Records supplied:

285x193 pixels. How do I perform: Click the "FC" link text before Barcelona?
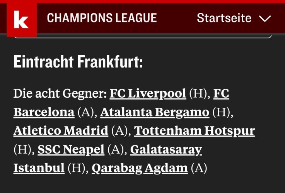coord(221,93)
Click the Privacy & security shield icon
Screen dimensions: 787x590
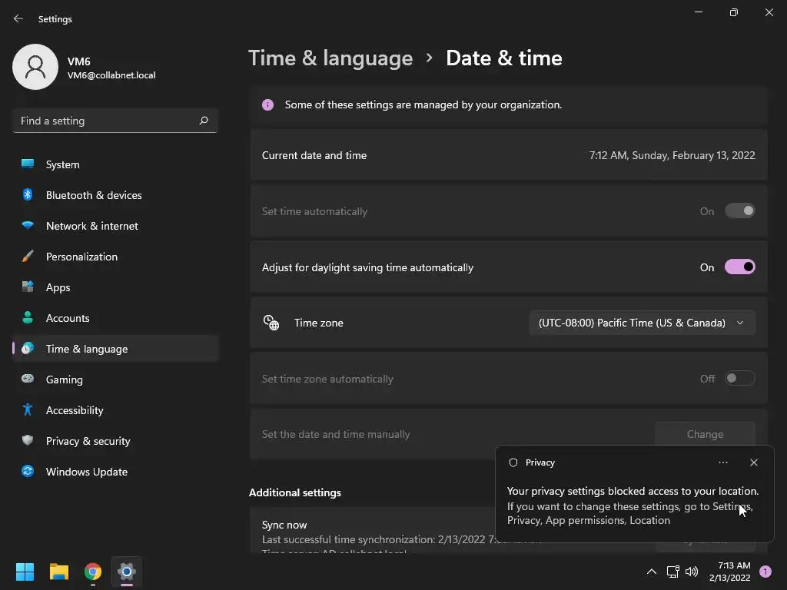[28, 441]
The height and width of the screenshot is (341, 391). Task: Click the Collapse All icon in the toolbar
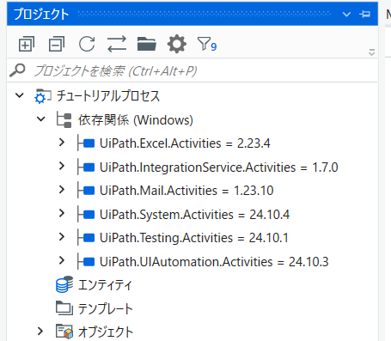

Assigned task: Whenever a line in the records contains the word "icon", copy that line.

Finished task:
Click the Privacy & security shield icon
The height and width of the screenshot is (341, 391). Task: Click the Collapse All icon in the toolbar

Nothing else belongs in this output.